- [Work to do]:
Swap "GUI agent" for "interface agent" everywhere it occurs in the listing below, then write out the whole listing again with nothing else changed.

- [Data]:
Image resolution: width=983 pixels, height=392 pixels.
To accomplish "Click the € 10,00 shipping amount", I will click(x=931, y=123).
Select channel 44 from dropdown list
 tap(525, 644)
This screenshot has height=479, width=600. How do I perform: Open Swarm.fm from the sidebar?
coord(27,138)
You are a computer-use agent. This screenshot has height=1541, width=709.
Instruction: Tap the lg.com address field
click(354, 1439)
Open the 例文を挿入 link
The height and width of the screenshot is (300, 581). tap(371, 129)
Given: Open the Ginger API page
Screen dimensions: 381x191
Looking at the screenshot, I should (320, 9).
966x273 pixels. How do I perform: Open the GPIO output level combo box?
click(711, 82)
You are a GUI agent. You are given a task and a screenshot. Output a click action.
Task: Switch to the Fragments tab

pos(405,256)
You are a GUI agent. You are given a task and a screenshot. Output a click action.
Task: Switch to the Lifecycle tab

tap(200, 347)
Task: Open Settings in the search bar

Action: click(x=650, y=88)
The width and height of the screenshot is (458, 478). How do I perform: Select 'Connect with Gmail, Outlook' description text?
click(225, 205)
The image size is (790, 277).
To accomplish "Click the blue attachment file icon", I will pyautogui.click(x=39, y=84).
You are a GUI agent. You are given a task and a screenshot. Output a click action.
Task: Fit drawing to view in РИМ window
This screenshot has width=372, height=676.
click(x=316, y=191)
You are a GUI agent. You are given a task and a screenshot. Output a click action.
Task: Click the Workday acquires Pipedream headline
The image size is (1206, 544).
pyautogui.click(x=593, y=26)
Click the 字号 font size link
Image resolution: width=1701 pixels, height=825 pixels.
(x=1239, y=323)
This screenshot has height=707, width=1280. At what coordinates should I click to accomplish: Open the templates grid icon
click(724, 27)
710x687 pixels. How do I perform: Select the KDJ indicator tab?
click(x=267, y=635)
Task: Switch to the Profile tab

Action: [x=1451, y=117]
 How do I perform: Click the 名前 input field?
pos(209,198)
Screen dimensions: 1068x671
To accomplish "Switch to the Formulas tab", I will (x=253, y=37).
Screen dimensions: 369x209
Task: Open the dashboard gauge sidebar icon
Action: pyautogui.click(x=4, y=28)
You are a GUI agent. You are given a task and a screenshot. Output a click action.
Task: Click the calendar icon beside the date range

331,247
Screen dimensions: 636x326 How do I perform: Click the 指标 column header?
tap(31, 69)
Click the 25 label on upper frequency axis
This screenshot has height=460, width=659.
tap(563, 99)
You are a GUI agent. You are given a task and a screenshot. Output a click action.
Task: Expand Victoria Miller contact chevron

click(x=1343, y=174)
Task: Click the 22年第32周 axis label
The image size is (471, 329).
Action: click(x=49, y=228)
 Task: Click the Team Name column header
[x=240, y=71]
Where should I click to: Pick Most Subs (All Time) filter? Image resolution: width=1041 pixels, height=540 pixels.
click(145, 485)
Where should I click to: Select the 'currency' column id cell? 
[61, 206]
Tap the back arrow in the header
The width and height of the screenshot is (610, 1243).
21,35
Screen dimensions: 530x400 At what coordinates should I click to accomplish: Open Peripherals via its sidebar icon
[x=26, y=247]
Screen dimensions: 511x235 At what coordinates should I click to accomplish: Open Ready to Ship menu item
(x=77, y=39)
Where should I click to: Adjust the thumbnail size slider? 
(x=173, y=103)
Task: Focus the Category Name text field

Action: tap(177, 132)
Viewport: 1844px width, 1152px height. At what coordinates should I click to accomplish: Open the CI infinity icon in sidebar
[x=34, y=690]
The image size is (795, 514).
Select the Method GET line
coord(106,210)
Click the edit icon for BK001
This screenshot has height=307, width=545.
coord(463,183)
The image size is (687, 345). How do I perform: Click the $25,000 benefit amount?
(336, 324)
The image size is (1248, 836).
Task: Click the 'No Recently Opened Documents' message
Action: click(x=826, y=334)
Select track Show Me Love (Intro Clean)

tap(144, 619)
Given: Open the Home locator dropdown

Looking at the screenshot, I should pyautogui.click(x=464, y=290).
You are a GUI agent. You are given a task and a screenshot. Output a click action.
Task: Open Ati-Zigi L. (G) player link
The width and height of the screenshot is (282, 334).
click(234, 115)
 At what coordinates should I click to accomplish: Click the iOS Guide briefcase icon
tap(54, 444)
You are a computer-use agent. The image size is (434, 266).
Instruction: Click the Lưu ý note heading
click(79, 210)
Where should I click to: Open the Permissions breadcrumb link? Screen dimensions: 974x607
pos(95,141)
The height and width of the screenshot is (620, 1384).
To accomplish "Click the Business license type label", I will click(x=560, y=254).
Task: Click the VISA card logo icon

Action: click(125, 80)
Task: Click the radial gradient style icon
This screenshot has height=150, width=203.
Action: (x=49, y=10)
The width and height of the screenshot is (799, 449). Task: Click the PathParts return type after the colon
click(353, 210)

- [Written answer]:
Image resolution: width=983 pixels, height=392 pixels.
To accomplish "Click the € 10,00 shipping amount", I will click(x=931, y=123).
Select channel 44 from dropdown list
 tap(525, 644)
This screenshot has height=479, width=600. How do I perform: Open Swarm.fm from the sidebar?
coord(27,138)
You are a computer-use agent. This screenshot has height=1541, width=709.
Instruction: Tap the lg.com address field
click(354, 1439)
Open the 例文を挿入 link
The height and width of the screenshot is (300, 581). tap(371, 129)
Given: Open the Ginger API page
Screen dimensions: 381x191
Looking at the screenshot, I should (320, 9).
966x273 pixels. How do I perform: Open the GPIO output level combo box?
click(711, 82)
You are a interface agent. You are given a task and a screenshot. Output a click action.
Task: Switch to the Fragments tab

pos(405,256)
You are a interface agent. You are given a task and a screenshot. Output a click action.
Task: Switch to the Lifecycle tab

tap(200, 347)
Task: Open Settings in the search bar

Action: click(x=650, y=88)
The width and height of the screenshot is (458, 478). How do I perform: Select 'Connect with Gmail, Outlook' description text?
click(225, 205)
The image size is (790, 277).
To accomplish "Click the blue attachment file icon", I will pyautogui.click(x=39, y=84).
You are a interface agent. You are given a task and a screenshot. Output a click action.
Task: Fit drawing to view in РИМ window
This screenshot has width=372, height=676.
click(x=316, y=191)
You are a interface agent. You are given a task and a screenshot. Output a click action.
Task: Click the Workday acquires Pipedream headline
The image size is (1206, 544).
pyautogui.click(x=593, y=26)
Click the 字号 font size link
Image resolution: width=1701 pixels, height=825 pixels.
(x=1239, y=323)
This screenshot has height=707, width=1280. At what coordinates should I click to accomplish: Open the templates grid icon
click(724, 27)
710x687 pixels. How do I perform: Select the KDJ indicator tab?
click(x=267, y=635)
Task: Switch to the Profile tab

Action: [x=1451, y=117]
 How do I perform: Click the 名前 input field?
pos(209,198)
Screen dimensions: 1068x671
To accomplish "Switch to the Formulas tab", I will (x=253, y=37).
Screen dimensions: 369x209
Task: Open the dashboard gauge sidebar icon
Action: pyautogui.click(x=4, y=28)
You are a interface agent. You are given a task and a screenshot. Output a click action.
Task: Click the calendar icon beside the date range

331,247
Screen dimensions: 636x326 How do I perform: Click the 指标 column header?
tap(31, 69)
Click the 25 label on upper frequency axis
This screenshot has height=460, width=659.
tap(563, 99)
You are a interface agent. You are given a task and a screenshot. Output a click action.
Task: Expand Victoria Miller contact chevron

click(x=1343, y=174)
Task: Click the 22年第32周 axis label
The image size is (471, 329).
Action: click(x=49, y=228)
 Task: Click the Team Name column header
[x=240, y=71]
Where should I click to: Pick Most Subs (All Time) filter? Image resolution: width=1041 pixels, height=540 pixels.
click(145, 485)
Where should I click to: Select the 'currency' column id cell? 
[61, 206]
Tap the back arrow in the header
The width and height of the screenshot is (610, 1243).
21,35
Screen dimensions: 530x400 At what coordinates should I click to accomplish: Open Peripherals via its sidebar icon
[x=26, y=247]
Screen dimensions: 511x235 At what coordinates should I click to accomplish: Open Ready to Ship menu item
(x=77, y=39)
Where should I click to: Adjust the thumbnail size slider? 
(x=173, y=103)
Task: Focus the Category Name text field

Action: tap(177, 132)
Viewport: 1844px width, 1152px height. At what coordinates should I click to accomplish: Open the CI infinity icon in sidebar
[x=34, y=690]
The image size is (795, 514).
Select the Method GET line
coord(106,210)
Click the edit icon for BK001
This screenshot has height=307, width=545.
coord(463,183)
The image size is (687, 345). How do I perform: Click the $25,000 benefit amount?
(336, 324)
The image size is (1248, 836).
Task: Click the 'No Recently Opened Documents' message
Action: click(x=826, y=334)
Select track Show Me Love (Intro Clean)

tap(144, 619)
Given: Open the Home locator dropdown

Looking at the screenshot, I should pyautogui.click(x=464, y=290).
You are a interface agent. You are given a task and a screenshot. Output a click action.
Task: Open Ati-Zigi L. (G) player link
The width and height of the screenshot is (282, 334).
click(234, 115)
 At what coordinates should I click to accomplish: Click the iOS Guide briefcase icon
tap(54, 444)
You are a computer-use agent. The image size is (434, 266).
Instruction: Click the Lưu ý note heading
click(79, 210)
Where should I click to: Open the Permissions breadcrumb link? Screen dimensions: 974x607
pos(95,141)
The height and width of the screenshot is (620, 1384).
To accomplish "Click the Business license type label", I will click(x=560, y=254).
Task: Click the VISA card logo icon

Action: click(125, 80)
Task: Click the radial gradient style icon
This screenshot has height=150, width=203.
Action: (x=49, y=10)
The width and height of the screenshot is (799, 449). Task: Click the PathParts return type after the colon
click(353, 210)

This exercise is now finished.